In a growing Kafka-based application, consumers tend to grow in complexity. What might have started as a simple stateless transformation (e.g., masking out personally identifying information or changing the format of a message to conform with internal schema requirements) soon evolves into complex aggregation, enrichment, and more. If you recall the consumer code we looked at up above, there isn’t a lot of support in that API for operations like those: You’re going to have to build a lot of framework code to handle time windows, late-arriving messages, lookup tables, aggregation by key, and more. And once you’ve got that, recall that operations like aggregation and enrichment are typically stateful.
That “state” is going to be memory in your program’s heap, which means it’s a fault tolerance liability. If your stream processing application goes down, its state goes with it, unless you’ve devised a scheme to persist that state somewhere. That sort of thing is fiendishly complex to write and debug at scale and really does nothing to directly make your users’ lives better. This is why Apache Kafka provides a stream processing API. This is why we have Kafka Streams.
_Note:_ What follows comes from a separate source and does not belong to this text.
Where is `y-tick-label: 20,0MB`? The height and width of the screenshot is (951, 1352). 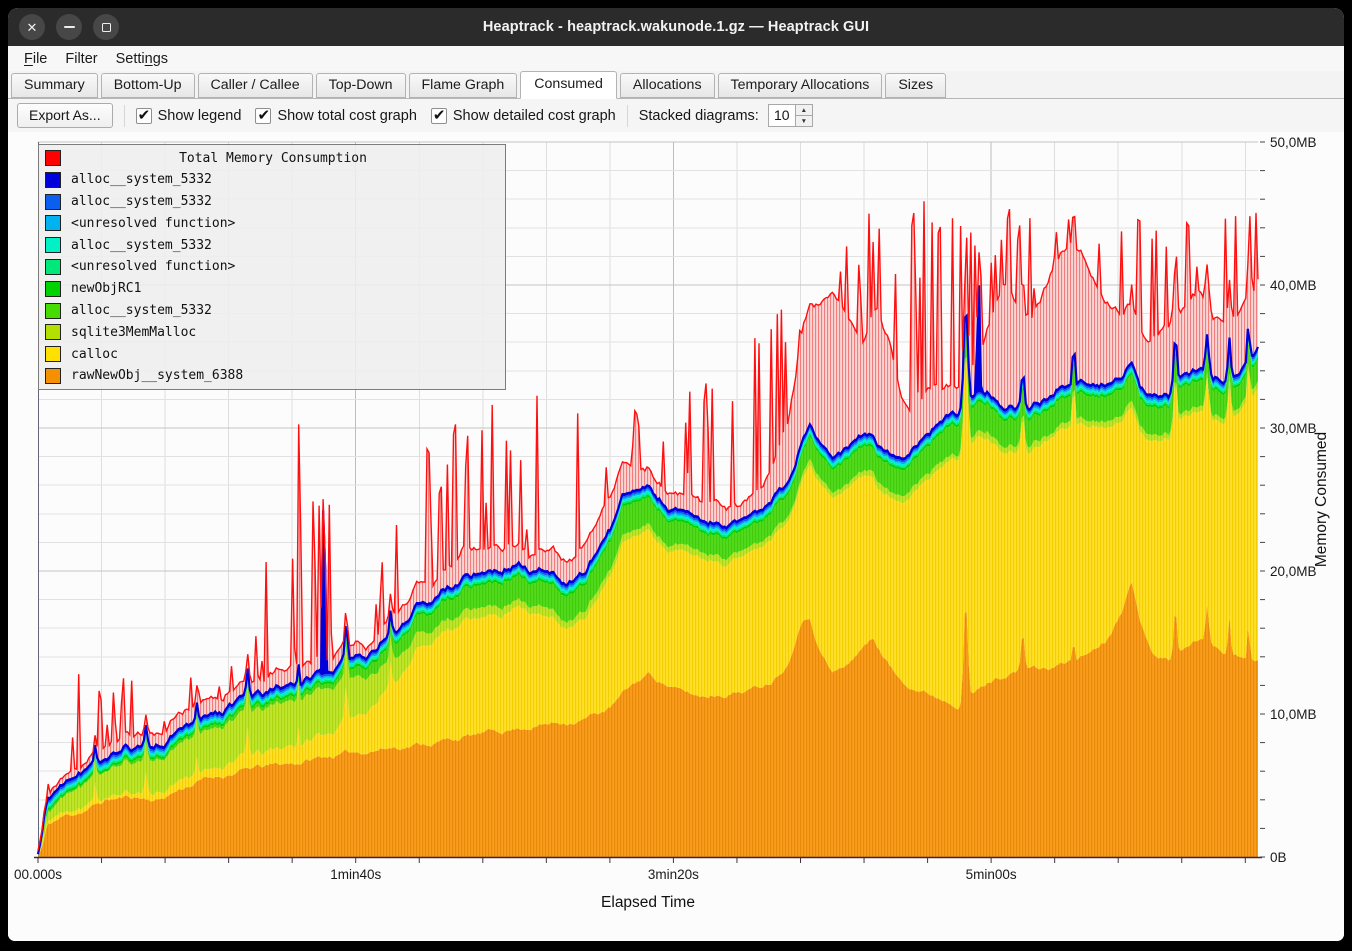 y-tick-label: 20,0MB is located at coordinates (1294, 572).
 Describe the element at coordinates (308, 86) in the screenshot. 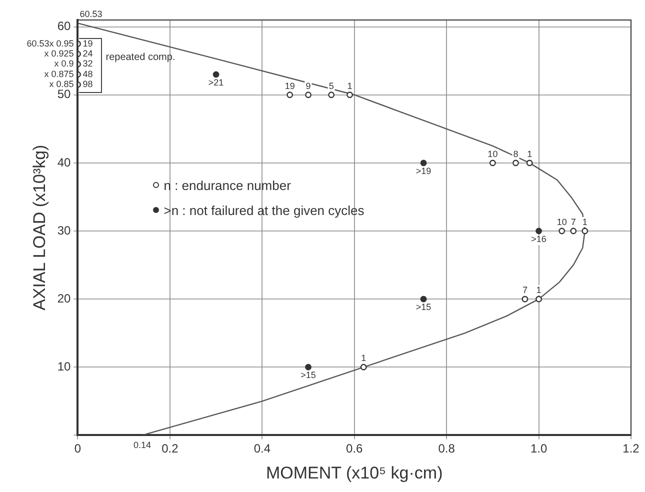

Kafka Streams is a Java API that gives you easy access to all of the computational primitives of stream processing: filtering, grouping, aggregating, joining, and more, keeping you from having to write framework code on top of the consumer API to do all those things. It also provides support for the potentially large amounts of state that result from stream processing computations. If you’re grouping events in a high-throughput topic by a field with many unique values then computing a rollup over that group every hour, you might need to use a lot of memory.
Indeed, for high-volume topics and complex stream processing topologies, it’s not at all difficult to imagine that you’d need to deploy a cluster of machines sharing the stream processing workload like a regular consumer group would. The Streams API solves both problems by handling all of the distributed state problems for you: It persists state to local disk and to internal topics in the Kafka cluster, and it automatically reassigns state between nodes in a stream processing cluster when adding or removing stream processing nodes to the cluster.
In a typical microservice, stream processing is a thing the application does in addition to other functions. For example, a shipment notification service might combine shipment events with events in a product information changelog containing customer records to produce shipment notification objects, which other services might turn into emails and text messages. But that shipment notification service might also be obligated to expose a REST API for synchronous key lookups by the mobile app or web front end when rendering views that show the status of a given shipment.
The service is reacting to events—and in this case, joining three streams together, and perhaps doing other windowed computations on the joined result—but it is also servicing HTTP requests against its REST endpoint, perhaps using the Spring Framework or Micronaut or some other Java API in common use. Because Kafka Streams is a Java library and not a set of dedicated infrastructure components that do stream processing and only stream processing, it’s trivial to stand up services that use other frameworks to accomplish other ends (like REST endpoints) and sophisticated, scalable, fault-tolerant stream processing.